Happy Christmas!

ignatius-webFrom the desk of Fr. Ignatius Waters, cp

Sunday, December 21st, 2014

Apollo 8 was the first mission to take humans to the moon and orbit it many times. It was at Christmas time in 1968. The astronauts were Borman, Lovell and Anders. As they orbited the moon they suddenly saw the Earth rising over it just as we see the moon rising over the earth.

Borman, full of awe, said, “O my God! Look at that picture over there. Here’s the earth coming up. Wow isn’t that pretty?” Anders said, “Hey, don’t take that. It’s not scheduled.” Borman laughed and said, “Have you got colour film Jim?” Andres forgot his scruples and said, “Hand me that roll of colour quick, will you? And all Lovell said was “O man that’s great!” And the resulting pictures really were iconic. Every blessed thing is called ‘iconic’ nowadays but these photos really were and are.

The Apollo 8 mission was a spectacular, almost unbelievable engineering triumph but what is most remembered are two things not scheduled at all. One was that photo of the earth rising over the moon. Earth Rise it was called. The other was the famous, moving broadcast that the distant explorers read: “For all the people back on earth, the crew of Apollo 8 has a message we would like to send to you,”  Anders began, “In the beginning God created the heavens and the earth. And the earth was without form and void; and darkness was on the face of the deep.” And Borman concluded with a sentence clearly spoken by a lonely man 400,000 kilometers from home: “and from the crew of Apollo 8, we close with goodnight, good luck, a merry Christmas – and God bless you all, all of you on the good earth.” It was the most watched TV event in history at that time.

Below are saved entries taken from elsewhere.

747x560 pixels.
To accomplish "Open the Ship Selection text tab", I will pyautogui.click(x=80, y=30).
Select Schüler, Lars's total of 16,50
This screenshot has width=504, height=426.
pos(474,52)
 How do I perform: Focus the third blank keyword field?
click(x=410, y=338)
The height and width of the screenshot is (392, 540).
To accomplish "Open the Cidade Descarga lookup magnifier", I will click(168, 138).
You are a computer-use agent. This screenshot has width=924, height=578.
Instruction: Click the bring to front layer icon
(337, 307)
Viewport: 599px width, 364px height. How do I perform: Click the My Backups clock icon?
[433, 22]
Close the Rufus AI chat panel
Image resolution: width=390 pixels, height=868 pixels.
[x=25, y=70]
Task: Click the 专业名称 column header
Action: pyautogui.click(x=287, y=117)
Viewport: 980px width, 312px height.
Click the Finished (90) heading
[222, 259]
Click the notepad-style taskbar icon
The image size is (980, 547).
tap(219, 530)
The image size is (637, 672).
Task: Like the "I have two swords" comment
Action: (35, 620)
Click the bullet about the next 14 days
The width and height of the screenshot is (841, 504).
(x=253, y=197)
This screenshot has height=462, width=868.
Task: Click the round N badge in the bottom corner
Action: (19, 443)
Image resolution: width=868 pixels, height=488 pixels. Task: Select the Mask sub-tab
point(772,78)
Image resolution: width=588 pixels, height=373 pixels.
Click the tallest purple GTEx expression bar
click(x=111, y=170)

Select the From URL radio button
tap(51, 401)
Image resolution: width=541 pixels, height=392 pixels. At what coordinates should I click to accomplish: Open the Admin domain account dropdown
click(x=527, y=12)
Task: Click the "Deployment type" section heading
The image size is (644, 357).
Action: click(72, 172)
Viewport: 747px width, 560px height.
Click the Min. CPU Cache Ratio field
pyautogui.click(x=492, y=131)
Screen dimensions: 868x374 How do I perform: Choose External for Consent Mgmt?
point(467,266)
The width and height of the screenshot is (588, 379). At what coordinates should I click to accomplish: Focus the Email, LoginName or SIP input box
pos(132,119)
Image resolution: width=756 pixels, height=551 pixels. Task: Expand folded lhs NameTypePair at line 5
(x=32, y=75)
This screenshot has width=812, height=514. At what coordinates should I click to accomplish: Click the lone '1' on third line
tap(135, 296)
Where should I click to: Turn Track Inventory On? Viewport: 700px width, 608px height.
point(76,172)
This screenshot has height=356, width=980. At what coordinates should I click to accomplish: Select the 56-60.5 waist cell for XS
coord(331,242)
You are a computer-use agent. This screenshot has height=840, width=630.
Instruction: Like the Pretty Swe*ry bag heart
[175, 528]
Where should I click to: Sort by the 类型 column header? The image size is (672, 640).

Another photo of planet earth was taken in 1990 by the Voyager 1 spacecraft from a record distance of about 6 billion kilometers. From that distance, it was just a dot, a pale blue dot, a single pixel. This is something of what Carl Sagan wrote about it: “Look again at that dot. That’s here. That’s home. That’s us. On it everyone you love, everyone you know, everyone you ever heard of, every human being who ever was, lived out their lives. The aggregate of our joy and suffering, thousands of confident religions, ideologies, and economic doctrines, every hunter and forager, every hero and coward, every creator and destroyer of civilization, every king and peasant, every young couple in love, every mother and father, hopeful child, inventor and explorer, every teacher of morals, every corrupt politician, every “superstar,” every “supreme leader,” every saint and sinner in the history of our species lived there-on a mote of dust suspended in a sunbeam”.

moon

Do we all need to be shipped out into space before we will come to love and appreciate the ‘good earth’ and learn to live in harmony with all peoples and all living creatures that share the planet with us? This Christmas may God bless all of us on this Good Earth!